Page extract
- Opening Delimiter -

Nothing demonstrates that Defendant City of Hope should have known
Defendant Vu was incompetent or unfit and likely to harm other persons and
nothing indicated Nurse Vu needed special supervision or training. (Padley
Decl., ¶ 14.)
None of these facts are disputed by Plaintiff as she filed
a notice of non-opposition.
Accordingly, the Court finds that Defendant have met their
initial burden of showing that the cause of action for negligent hiring,
retention, and supervision has no merit because at least one of the elements of
the cause of action cannot be established.
Moreover, the Court finds that Plaintiff, by virtue of her
non-opposition to the motion, does not assert that a triable issue of one or
more material fact exists as to the cause of action for negligent hiring,
retention, and supervision.
c.

- Closing Delimiter -

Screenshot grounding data
- Opening Delimiter -

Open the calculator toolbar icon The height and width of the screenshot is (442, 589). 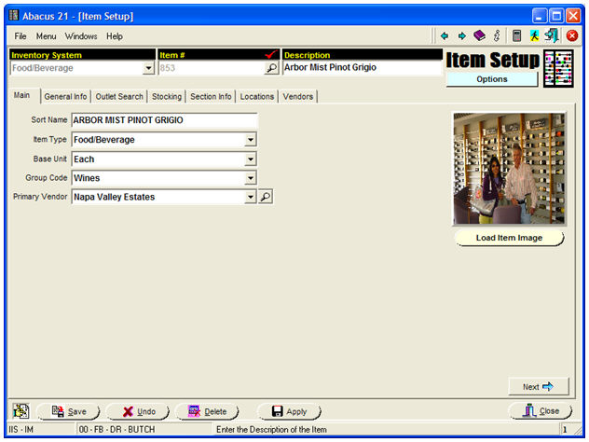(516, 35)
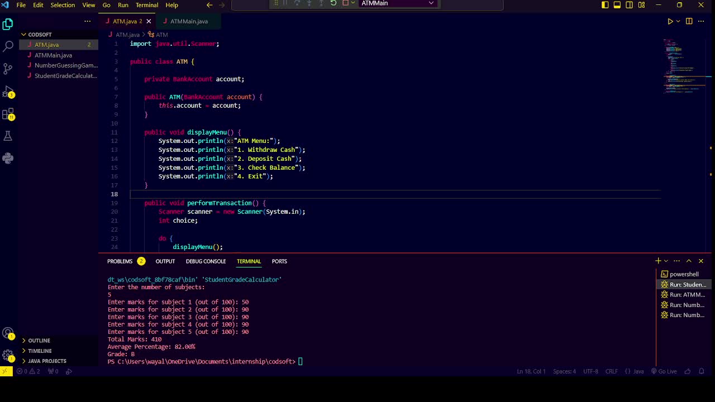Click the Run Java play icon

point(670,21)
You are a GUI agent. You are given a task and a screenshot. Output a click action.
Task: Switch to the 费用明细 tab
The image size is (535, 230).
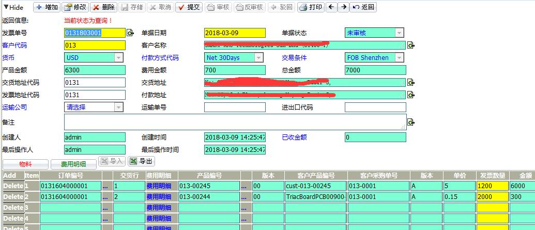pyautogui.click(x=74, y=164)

- Closing Delimiter -
- Opening Delimiter -

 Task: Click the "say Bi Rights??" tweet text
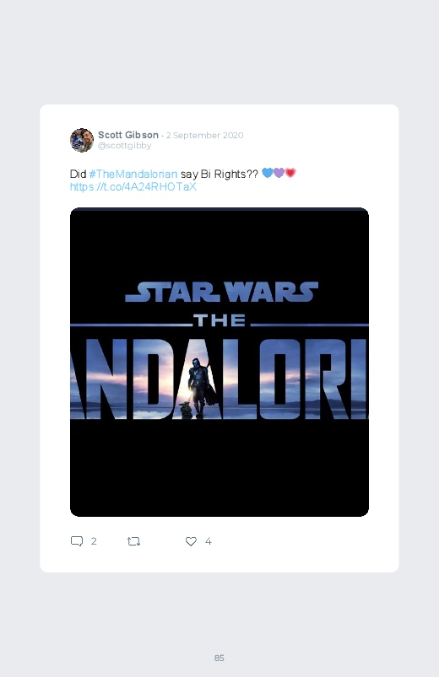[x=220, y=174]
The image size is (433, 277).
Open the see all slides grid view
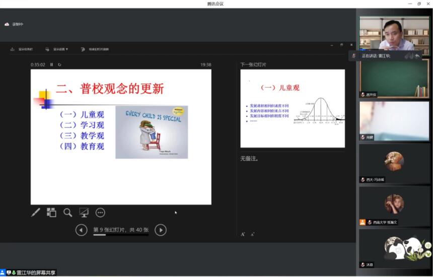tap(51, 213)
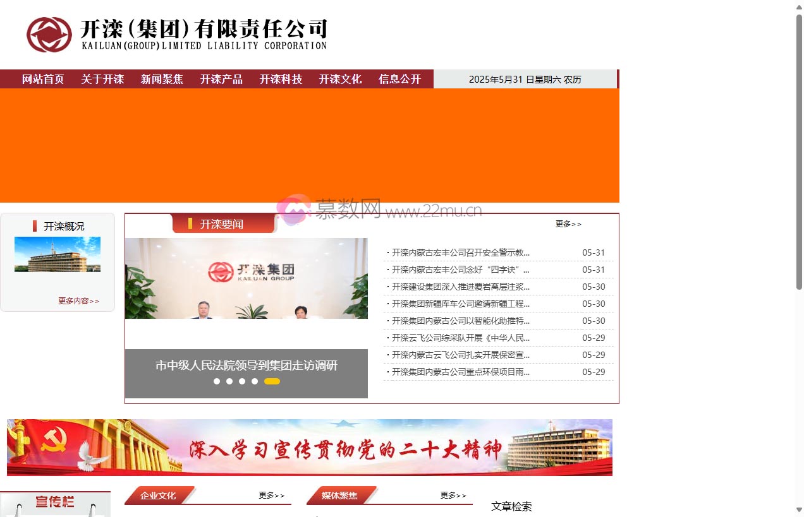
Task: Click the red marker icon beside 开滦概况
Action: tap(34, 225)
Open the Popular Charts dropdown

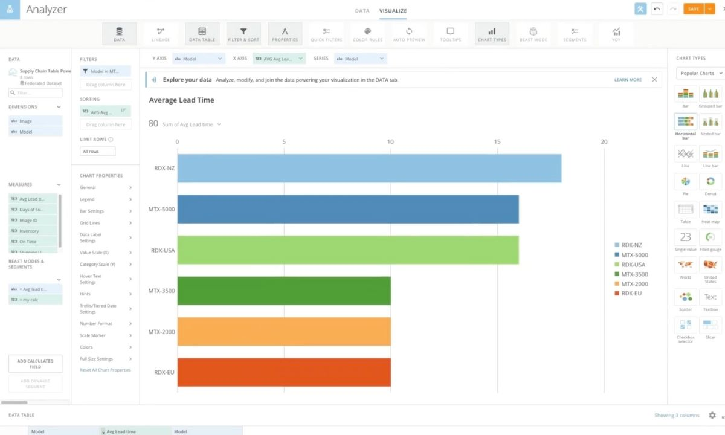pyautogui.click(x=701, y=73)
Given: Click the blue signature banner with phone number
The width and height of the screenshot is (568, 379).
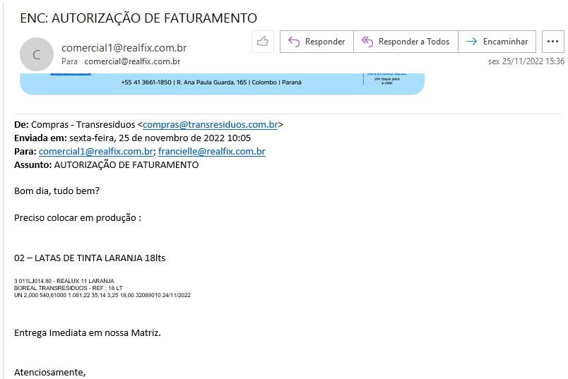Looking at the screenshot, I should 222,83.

- Closing Delimiter -
- Opening Delimiter -

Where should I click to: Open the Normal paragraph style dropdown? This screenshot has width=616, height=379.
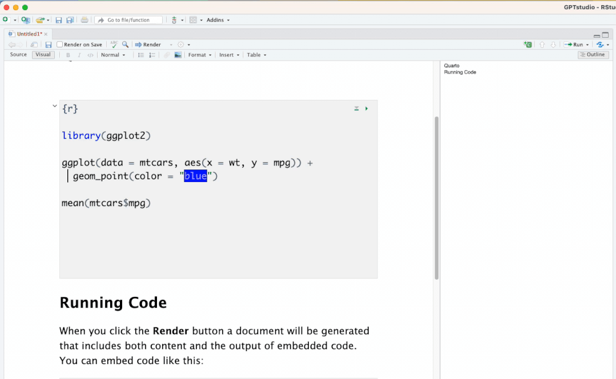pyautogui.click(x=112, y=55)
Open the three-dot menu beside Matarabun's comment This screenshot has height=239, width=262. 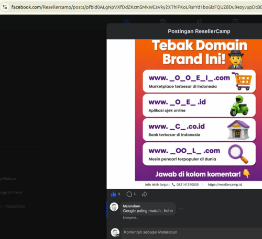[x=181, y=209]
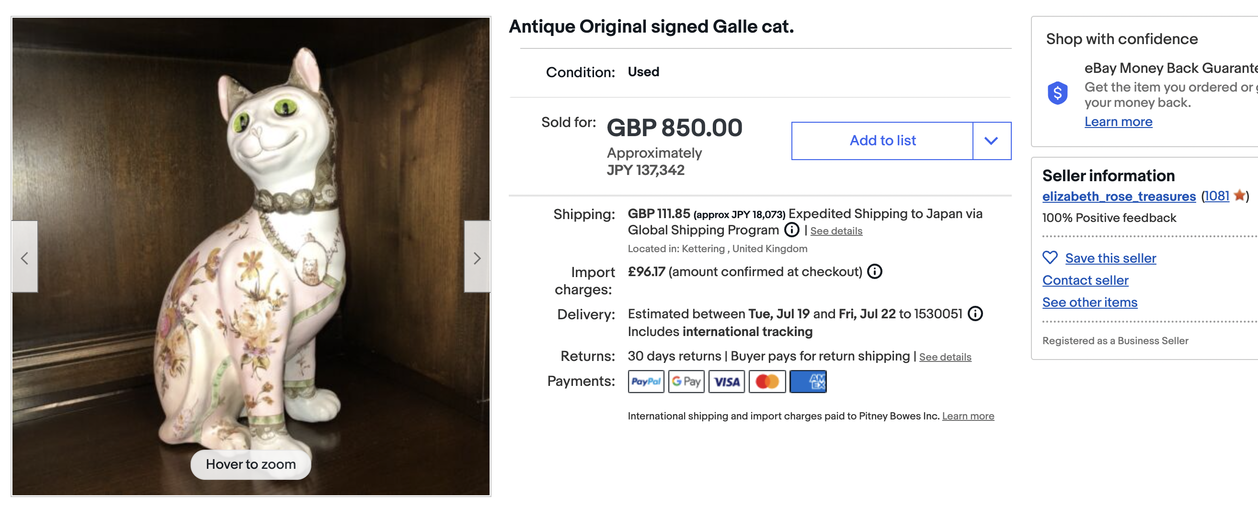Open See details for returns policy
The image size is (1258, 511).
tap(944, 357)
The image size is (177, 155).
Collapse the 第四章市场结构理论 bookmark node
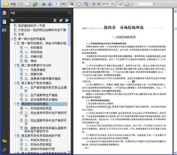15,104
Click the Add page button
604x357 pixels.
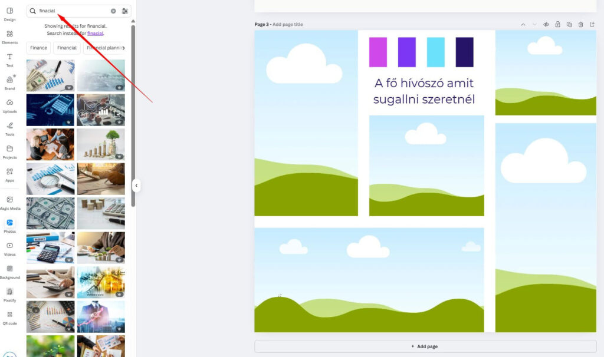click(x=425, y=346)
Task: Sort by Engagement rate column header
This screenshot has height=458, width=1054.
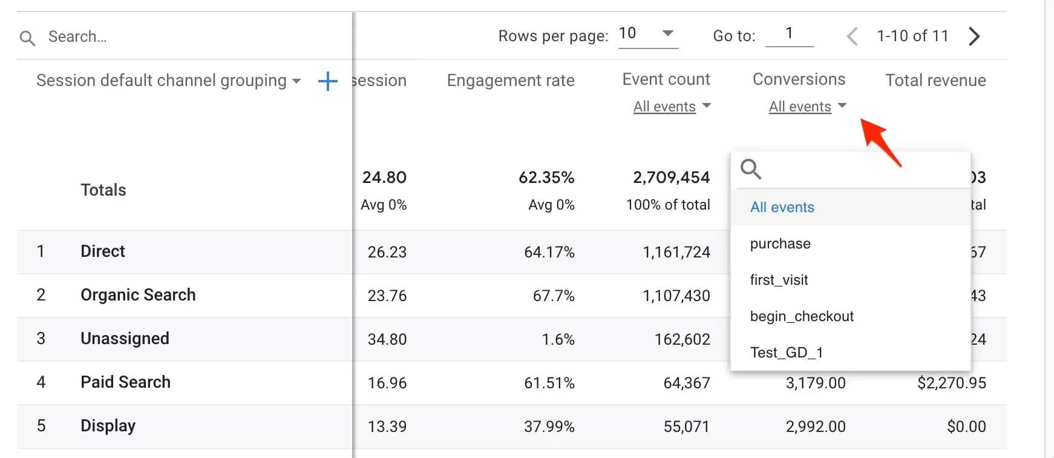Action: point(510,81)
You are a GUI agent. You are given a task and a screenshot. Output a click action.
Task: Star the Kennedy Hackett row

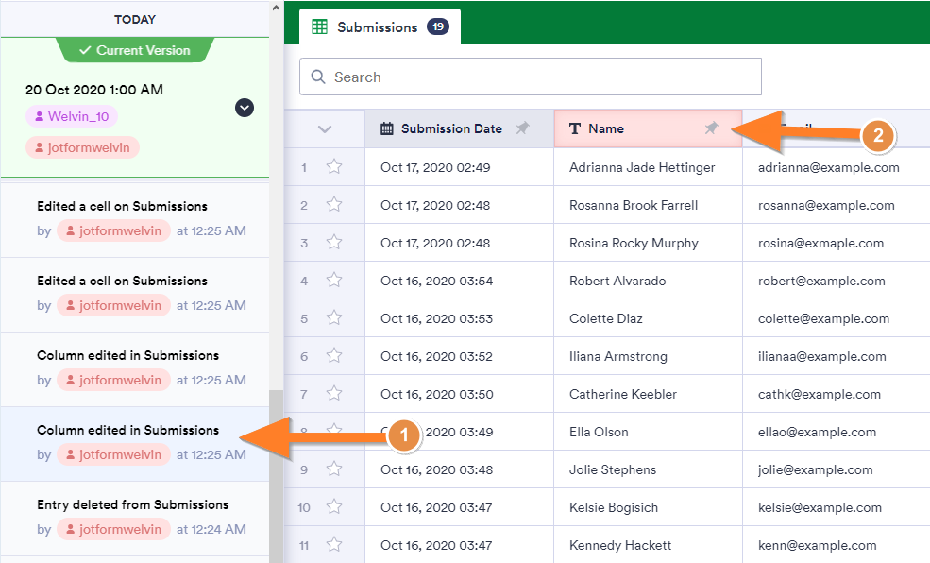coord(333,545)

- Closing Delimiter -

Exercise goal
Swap "triable issue" for "genuine issue" in the court ruling excerpt, then write out everything from "Accordingly, the Court" down to "retention, and supervision." with that change.

Result for this exercise
Accordingly, the Court finds that Defendant have met their
initial burden of showing that the cause of action for negligent hiring,
retention, and supervision has no merit because at least one of the elements of
the cause of action cannot be established.
Moreover, the Court finds that Plaintiff, by virtue of her
non-opposition to the motion, does not assert that a genuine issue of one or
more material fact exists as to the cause of action for negligent hiring,
retention, and supervision.